Investing.com – The S&P 500 pared gains Tuesday, as the early-day rebound from the biggest daily rout since May appeared to run out of steam amid worries about global growth worries just as the Federal Reserve kicked off its two-day meeting.
Cyclical sectors including energy and consumer discretionary clawed back some of Monday’s losses, but gains were kept in check by concerns about a potential economic crisis in China, and implication for global growth, amid concerns that beleaguered real estate giant Evergrande is unlikely to receive a government bail out.
“We believe Beijing would only be compelled to step in if there is a far-reaching contagion causing multiple major developers to fail and posing systemic risks to the economy,” the rating agency said in a note dated Sept 20.
EOG Resources (NYSE:EOG), Marathon Petroleum (NYSE:MPC), and ConocoPhillips (NYSE:COP) led the energy sector higher.
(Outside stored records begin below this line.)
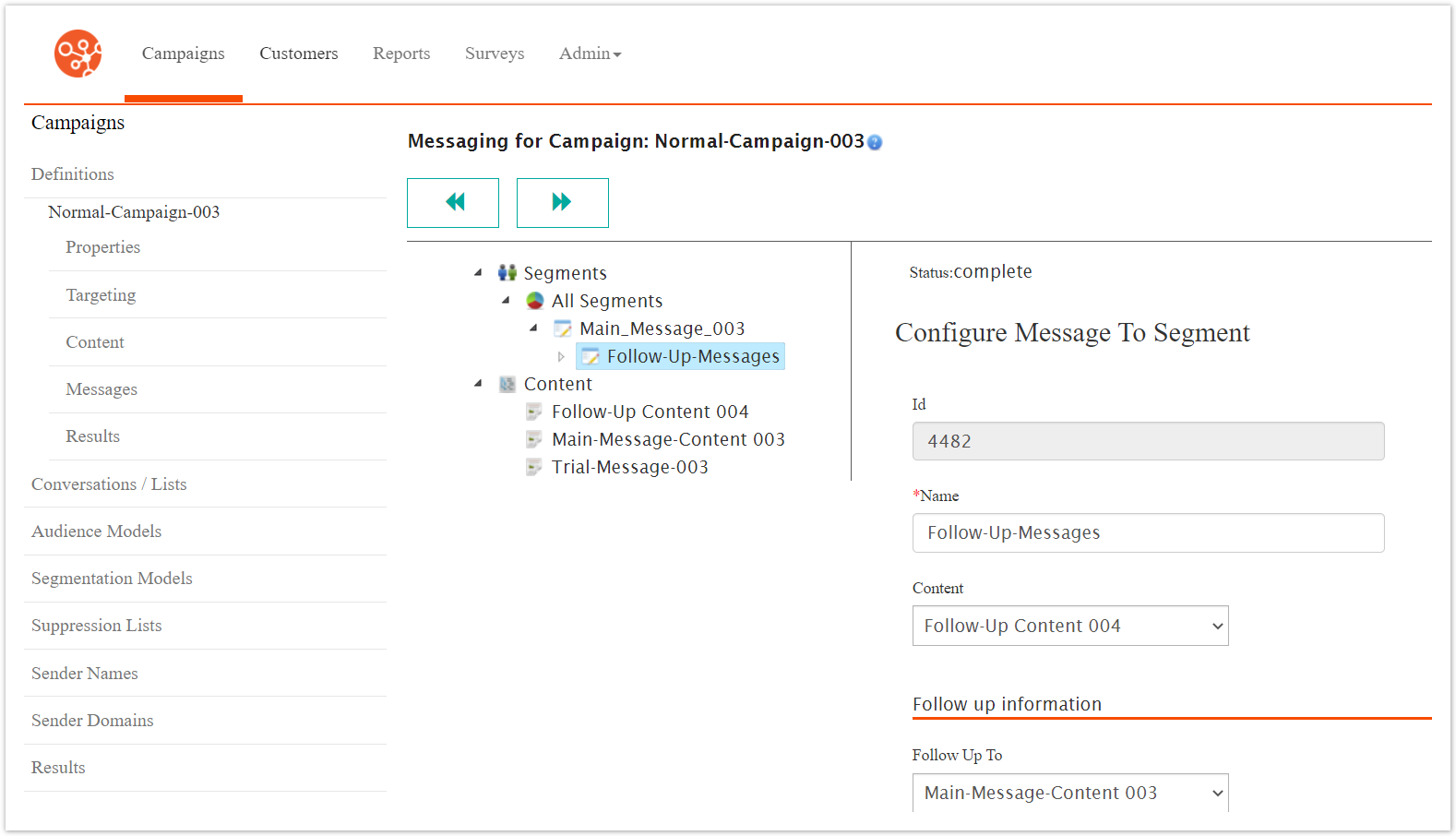Go to the Reports tab
The image size is (1456, 836).
point(401,54)
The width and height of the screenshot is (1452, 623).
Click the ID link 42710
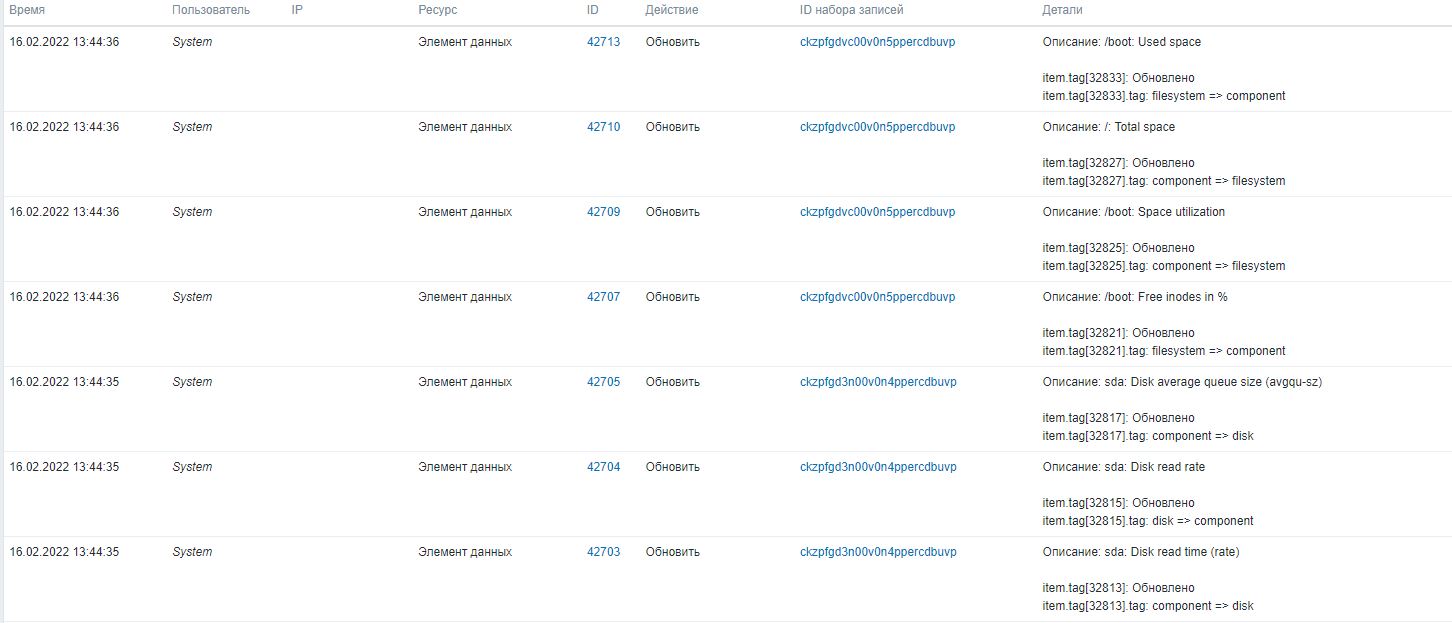pyautogui.click(x=603, y=127)
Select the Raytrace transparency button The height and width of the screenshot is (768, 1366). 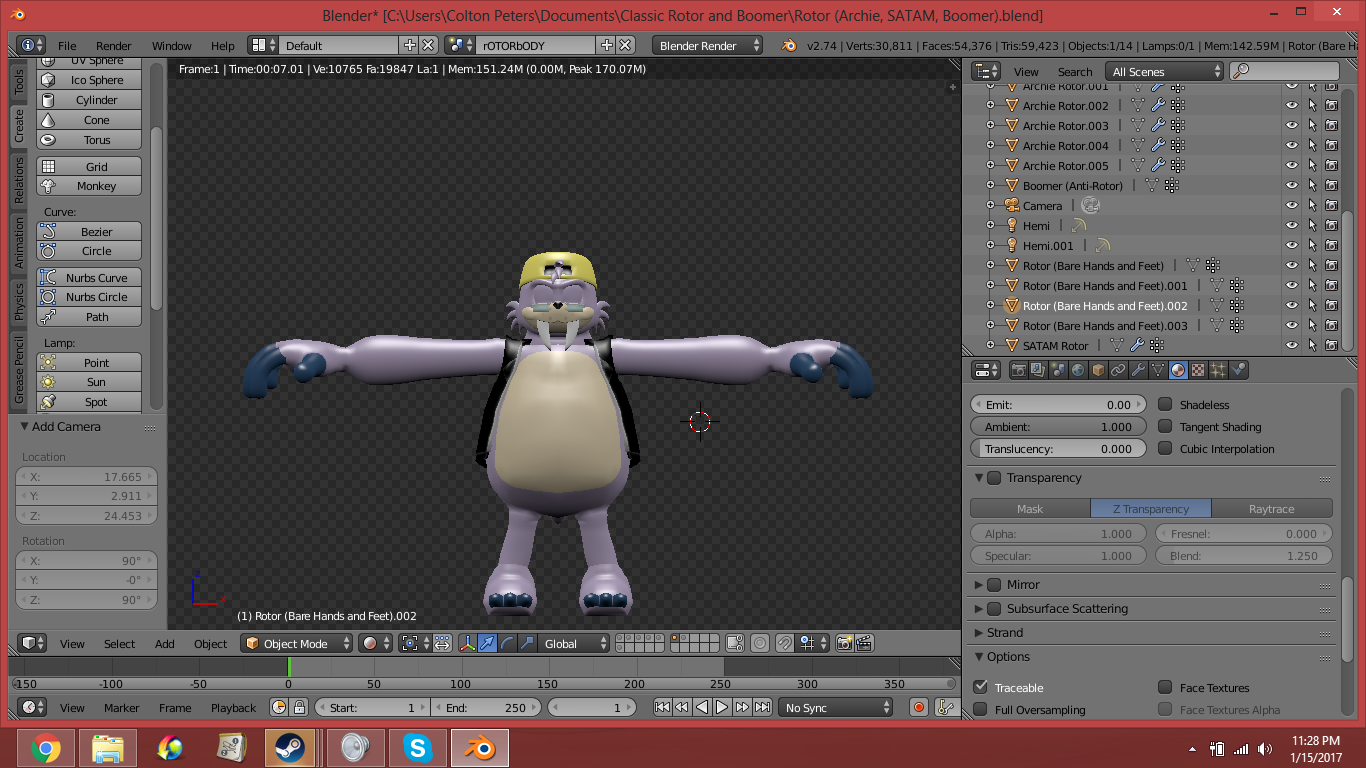(1271, 509)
ConocoPhillips receive an added boost after Shell (LON:RDSa) said it would sell its Permian Basin assets to the company for $9.5 billion in cash.
Health care stocks were also above the flatline as most vaccine stocks climbed following reports that Washington will mandate that all teachers and school staff must be fully vaccinated against Covid-19 by Nov. 1.
Pfizer (NYSE:PFE) was flat, while BioNTech (NASDAQ:BNTX) rose nearly 2%, and Moderna (NASDAQ:MRNA) was up 3%. Johnson & Johnson (NYSE:JNJ) pared some gains despite releasing positive vaccine results showing that a second dose of its coronavirus vaccine boosts protection for moderate-to-severe Covid-19 to 94%.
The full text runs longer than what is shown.